The figures show that GPT-4 achieved a score of 163 in the 88th percentile on the LSAT exam — the test college students need to pass in the United States to be admitted into law school.
GPT4’s score would put it in a good position to be admitted into a top 20 law school and is only a few marks short of the reported scores needed for acceptance to prestigious schools such as Harvard, Stanford, Princeton or Yale.
The prior version of ChatGPT only scored 149 on the LSAT, putting it in the bottom 40%.
GPT-4 also scored 298 out of 400 in the Uniform Bar Exam — a test undertaken by recently graduated law students permitting them to practice as a lawyer in any U.S. jurisdiction.
The old version of ChatGPT struggled in this test, finishing in the bottom 10% with a score of 213 out of 400.
As for the SAT Evidence-Based Reading & Writing and SAT Math exams taken by U.S. high school students to measure their college readiness, GPT-4 scored in the 93rd and 89th percentile, respectively.
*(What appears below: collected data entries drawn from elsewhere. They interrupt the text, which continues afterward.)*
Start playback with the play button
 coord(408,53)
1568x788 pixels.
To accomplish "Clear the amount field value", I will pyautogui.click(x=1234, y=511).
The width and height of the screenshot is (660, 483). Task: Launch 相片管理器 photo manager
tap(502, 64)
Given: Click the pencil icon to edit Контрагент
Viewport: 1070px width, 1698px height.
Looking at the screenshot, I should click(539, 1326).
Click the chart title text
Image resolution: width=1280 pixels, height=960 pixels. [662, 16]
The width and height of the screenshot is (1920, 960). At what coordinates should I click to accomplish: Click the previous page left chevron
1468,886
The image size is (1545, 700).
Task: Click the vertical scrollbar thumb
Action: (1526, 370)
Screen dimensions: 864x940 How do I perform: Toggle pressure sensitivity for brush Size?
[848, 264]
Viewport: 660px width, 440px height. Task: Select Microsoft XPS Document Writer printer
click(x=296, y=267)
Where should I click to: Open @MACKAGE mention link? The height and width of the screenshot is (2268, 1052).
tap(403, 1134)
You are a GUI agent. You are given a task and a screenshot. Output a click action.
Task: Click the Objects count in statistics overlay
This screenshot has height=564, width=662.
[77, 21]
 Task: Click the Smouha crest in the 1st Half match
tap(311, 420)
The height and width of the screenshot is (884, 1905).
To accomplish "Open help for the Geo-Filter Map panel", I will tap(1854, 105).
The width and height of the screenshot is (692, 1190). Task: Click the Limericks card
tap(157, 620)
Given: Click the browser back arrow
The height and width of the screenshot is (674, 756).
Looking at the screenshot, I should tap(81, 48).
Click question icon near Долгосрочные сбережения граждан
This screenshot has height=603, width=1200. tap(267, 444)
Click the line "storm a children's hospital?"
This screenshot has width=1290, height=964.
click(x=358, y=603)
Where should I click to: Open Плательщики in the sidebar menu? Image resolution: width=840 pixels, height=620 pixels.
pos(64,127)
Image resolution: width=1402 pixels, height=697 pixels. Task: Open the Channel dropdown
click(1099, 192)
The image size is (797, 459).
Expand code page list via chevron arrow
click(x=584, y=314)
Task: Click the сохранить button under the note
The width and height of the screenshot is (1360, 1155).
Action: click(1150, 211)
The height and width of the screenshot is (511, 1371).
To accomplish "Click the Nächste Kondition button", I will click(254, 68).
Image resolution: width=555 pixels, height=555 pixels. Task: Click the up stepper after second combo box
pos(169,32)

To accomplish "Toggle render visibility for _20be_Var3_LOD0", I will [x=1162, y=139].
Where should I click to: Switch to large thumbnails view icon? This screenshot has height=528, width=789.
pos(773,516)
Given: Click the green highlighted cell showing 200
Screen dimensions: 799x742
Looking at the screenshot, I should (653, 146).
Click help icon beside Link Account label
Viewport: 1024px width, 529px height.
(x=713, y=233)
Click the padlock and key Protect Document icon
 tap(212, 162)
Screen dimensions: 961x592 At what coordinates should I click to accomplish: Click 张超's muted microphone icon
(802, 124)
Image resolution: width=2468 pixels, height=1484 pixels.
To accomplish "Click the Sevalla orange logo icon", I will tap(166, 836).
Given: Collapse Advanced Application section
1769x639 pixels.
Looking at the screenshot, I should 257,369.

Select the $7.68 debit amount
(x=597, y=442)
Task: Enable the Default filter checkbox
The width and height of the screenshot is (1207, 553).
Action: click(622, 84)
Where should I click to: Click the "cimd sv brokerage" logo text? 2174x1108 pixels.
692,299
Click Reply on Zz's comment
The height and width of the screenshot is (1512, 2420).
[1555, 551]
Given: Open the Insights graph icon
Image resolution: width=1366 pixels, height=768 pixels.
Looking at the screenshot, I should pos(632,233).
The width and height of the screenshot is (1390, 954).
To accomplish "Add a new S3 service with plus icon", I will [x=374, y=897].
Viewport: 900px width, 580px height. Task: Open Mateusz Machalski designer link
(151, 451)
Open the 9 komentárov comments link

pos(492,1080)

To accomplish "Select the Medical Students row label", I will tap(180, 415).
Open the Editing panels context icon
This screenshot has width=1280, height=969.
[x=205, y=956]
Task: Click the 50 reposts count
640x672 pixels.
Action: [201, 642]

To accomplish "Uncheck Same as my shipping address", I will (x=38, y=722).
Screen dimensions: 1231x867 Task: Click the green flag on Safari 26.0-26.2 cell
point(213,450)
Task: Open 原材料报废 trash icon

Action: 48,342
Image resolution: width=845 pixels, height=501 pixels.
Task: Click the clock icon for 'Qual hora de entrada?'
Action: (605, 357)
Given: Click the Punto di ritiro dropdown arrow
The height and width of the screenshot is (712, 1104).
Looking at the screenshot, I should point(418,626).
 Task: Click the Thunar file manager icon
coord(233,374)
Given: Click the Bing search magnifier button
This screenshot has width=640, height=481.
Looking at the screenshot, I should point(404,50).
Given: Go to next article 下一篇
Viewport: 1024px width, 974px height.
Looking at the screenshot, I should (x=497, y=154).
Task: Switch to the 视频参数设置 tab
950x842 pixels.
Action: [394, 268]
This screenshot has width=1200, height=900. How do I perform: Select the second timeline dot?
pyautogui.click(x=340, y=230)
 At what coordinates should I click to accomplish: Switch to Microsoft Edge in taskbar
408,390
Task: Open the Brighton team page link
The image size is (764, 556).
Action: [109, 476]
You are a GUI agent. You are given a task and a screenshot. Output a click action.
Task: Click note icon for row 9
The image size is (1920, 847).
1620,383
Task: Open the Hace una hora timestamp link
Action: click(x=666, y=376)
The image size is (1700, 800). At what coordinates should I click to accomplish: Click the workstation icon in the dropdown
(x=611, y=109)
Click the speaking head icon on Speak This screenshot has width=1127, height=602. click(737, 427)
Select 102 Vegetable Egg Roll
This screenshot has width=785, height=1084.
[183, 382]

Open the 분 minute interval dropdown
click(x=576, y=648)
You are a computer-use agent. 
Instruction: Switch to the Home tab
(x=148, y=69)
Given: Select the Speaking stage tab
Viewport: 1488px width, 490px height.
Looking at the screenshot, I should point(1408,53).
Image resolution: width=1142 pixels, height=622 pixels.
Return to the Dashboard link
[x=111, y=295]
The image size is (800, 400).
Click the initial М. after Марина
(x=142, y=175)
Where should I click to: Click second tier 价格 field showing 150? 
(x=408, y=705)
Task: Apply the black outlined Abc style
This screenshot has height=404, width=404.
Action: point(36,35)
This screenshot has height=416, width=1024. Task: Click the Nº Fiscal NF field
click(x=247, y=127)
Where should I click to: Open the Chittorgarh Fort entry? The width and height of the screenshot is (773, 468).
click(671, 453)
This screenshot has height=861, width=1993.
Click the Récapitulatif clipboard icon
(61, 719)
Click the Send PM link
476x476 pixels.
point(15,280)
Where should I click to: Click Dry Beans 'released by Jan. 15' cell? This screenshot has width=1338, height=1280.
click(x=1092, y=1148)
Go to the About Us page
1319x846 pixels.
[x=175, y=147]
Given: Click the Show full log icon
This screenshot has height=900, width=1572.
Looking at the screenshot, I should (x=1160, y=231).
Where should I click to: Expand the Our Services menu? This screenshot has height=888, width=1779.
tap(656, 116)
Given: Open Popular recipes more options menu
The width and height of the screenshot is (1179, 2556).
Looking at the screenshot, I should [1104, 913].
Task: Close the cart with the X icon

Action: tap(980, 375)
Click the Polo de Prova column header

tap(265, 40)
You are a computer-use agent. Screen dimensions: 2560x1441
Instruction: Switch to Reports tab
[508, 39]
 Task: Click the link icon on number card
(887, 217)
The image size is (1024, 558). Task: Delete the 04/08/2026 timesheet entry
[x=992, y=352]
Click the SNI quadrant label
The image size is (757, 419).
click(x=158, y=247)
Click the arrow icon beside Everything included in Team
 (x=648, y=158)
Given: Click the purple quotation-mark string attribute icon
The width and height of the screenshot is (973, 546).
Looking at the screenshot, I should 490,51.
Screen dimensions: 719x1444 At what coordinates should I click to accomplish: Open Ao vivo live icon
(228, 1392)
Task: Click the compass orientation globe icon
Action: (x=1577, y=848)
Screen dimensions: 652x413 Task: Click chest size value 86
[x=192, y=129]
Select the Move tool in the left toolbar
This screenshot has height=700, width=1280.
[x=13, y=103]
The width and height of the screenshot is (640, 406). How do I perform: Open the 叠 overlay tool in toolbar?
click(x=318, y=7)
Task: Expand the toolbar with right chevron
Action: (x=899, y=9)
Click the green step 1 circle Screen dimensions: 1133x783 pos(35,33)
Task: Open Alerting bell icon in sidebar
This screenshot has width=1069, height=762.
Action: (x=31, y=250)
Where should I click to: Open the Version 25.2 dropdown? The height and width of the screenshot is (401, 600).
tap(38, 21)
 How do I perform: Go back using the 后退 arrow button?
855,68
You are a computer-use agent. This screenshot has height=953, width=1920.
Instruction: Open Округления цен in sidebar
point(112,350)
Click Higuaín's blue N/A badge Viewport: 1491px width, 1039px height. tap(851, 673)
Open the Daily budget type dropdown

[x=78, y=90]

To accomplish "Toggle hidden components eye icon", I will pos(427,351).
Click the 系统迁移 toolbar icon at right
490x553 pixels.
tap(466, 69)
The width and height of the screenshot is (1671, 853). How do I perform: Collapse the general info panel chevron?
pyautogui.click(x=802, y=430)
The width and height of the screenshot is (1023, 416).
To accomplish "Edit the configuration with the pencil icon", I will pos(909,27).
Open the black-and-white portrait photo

GPT-4 excelled in the “hard” sciences too, posting well above average percentile scores in AP Biology (85-100%), Chemistry (71-88%) and Physics 2 (66-84%).
However its AP Calculus score was fairly average, ranking in the 43rd to 59th percentile.
Another area where GPT-4 was lacking was in English literature exams, posting scores in the 8th to 44th percentile across two separate tests.
OpenAI said GPT-4 and GPT-3.5 took these tests from the 2022-2023 practice exams, and that “no specific training” was taken by the language processing tools:
“We did no specific training for these exams. A minority of the problems in the exams were seen by the model during training, but we believe the results to be representative.”